OUTWARDLY, he was a dashing young professor at Edinburgh University and one of Scotland's most highly-respected psychiatrists, but Professor Alexander Kennedy hid a dark wartime secret until just months before his early death.
A new book by Ian Cobain has uncovered the murky past of the distinguished academic and medical practitioner and details how Kennedy used brainwashing techniques on Nazi spies during the second world war in an attempt to turn them into double agents.
When Kennedy died suddenly in 1960 at the age of 51 he was professor of psychological medicine at the University of Edinburgh.
The book, Cruel Britannia: A Secret History Of Torture, reveals how just months before his death he delivered a lecture in which he admitted to using brainwashing techniques while carrying out wartime interrogations.
He told the audience that his main object was not the extraction of information, but using a "highly specialised form of stress" to change their loyalties – with the ultimate aim of creating double agents.
Kennedy, who had been commissioned into the army in 1939, was based at the Combined Services Detailed Interrogation Centre in Cairo when he carried out his work.
In his lecture to the Royal Institution of Great Britain, he explained how the use of sensory deprivation was crucial to his technique, which aimed at making the subject become "desperate to escape".
This included the prisoner being kept in a dark, sound-proof room and brought food randomly by silent guards.
The aim was to induce hallucinations triggered by a combination of fatigue or small amounts of drugs such as amphetamines and the use of "ambiguous sound and unstructured visual stimuli".
Kennedy's lecture caused uproar at the time as questions were raised over the use of brainwashing by British forces and led to then prime minister Harold Macmillan insisting that the techniques had "never been used by any organisation responsible to Her Majesty's government".
But the book notes that Macmillan's briefing from the War Office was later amended to include the caveat "as far as the War Office knows".
Author Ian Cobain said: "It seems that Professor Kennedy's experiments in the Middle East caused quite a stir, with some senior intelligence officers flying out from England to watch him at work.
"Exactly how successful he was is less clear. Some of those watching thought he was too slow, and that less subtle interrogation methods should be retained.
"But as far as we're aware, this was the first time that British experiments in brainwashing have been confirmed."
A spokesman for Edinburgh University confirmed Kennedy was a professor at the university, but was unable to comment further as the department which he headed up no longer exists.
The book, which is published this week, investigates Britain's use of torture in the past and present and challenges the official line that the UK does not participate in or condone human rights abuses.

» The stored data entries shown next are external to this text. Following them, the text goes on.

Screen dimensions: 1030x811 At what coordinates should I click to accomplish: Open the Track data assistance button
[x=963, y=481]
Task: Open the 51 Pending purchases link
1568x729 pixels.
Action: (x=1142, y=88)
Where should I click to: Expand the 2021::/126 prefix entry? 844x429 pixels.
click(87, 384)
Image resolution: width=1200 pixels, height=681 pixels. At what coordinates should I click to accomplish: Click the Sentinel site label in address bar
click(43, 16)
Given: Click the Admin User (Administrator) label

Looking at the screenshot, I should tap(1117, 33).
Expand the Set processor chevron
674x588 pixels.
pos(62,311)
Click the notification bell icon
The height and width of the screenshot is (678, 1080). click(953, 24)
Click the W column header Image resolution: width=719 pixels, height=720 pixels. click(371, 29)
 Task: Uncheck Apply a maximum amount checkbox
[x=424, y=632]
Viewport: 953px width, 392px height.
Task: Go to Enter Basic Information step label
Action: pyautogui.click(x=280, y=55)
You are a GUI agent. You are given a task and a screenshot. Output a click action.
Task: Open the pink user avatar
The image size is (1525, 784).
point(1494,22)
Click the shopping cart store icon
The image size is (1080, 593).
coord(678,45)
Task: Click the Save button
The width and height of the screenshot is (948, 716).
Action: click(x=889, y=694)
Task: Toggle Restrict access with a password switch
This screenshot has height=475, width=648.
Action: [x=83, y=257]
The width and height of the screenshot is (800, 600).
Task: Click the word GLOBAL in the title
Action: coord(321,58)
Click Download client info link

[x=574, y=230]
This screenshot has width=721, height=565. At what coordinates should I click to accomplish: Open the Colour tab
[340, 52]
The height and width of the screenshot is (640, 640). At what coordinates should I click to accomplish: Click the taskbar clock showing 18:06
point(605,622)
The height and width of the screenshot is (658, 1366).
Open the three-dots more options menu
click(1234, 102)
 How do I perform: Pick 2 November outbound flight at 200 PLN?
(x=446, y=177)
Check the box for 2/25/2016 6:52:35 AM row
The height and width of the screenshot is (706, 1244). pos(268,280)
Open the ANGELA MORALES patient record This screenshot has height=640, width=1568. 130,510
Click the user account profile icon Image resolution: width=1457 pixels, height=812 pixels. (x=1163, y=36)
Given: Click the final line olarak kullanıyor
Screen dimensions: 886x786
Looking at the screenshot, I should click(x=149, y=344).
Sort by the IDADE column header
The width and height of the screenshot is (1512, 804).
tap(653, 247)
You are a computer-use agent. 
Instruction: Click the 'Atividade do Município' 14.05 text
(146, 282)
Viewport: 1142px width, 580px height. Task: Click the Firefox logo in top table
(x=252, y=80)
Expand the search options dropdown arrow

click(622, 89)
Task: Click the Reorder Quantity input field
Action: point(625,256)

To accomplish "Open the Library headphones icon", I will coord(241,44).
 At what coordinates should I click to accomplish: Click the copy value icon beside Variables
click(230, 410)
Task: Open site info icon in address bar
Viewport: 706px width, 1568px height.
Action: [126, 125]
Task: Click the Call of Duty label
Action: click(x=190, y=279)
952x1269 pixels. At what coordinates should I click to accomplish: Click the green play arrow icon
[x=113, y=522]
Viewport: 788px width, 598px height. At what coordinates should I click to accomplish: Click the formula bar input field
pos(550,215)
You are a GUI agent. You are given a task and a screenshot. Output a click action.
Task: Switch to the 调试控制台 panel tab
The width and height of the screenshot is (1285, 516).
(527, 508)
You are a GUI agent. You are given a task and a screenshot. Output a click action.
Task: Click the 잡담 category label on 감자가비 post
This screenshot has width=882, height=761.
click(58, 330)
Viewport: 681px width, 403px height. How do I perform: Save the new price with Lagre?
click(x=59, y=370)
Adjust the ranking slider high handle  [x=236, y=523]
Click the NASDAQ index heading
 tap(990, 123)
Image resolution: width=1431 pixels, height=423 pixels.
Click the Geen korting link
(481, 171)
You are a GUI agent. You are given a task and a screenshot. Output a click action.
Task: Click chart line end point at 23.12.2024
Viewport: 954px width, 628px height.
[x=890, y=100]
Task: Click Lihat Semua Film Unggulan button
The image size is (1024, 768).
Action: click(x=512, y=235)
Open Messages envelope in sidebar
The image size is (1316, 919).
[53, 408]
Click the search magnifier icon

Cobain added: "The most shocking discovery I made was that torture was employed quite widely by the British during the second world war.
"And it seems to have been employed even more readily after the war, both as a means of revenge, and to discover more about the Soviet threat. But my main conclusion is not about the use of torture, but about secrecy – that's what we British are particularly adept at deploying.
"The use of torture by the British is always concealed behind denials and obfuscation and lies. It was in the 1940s, and it is today."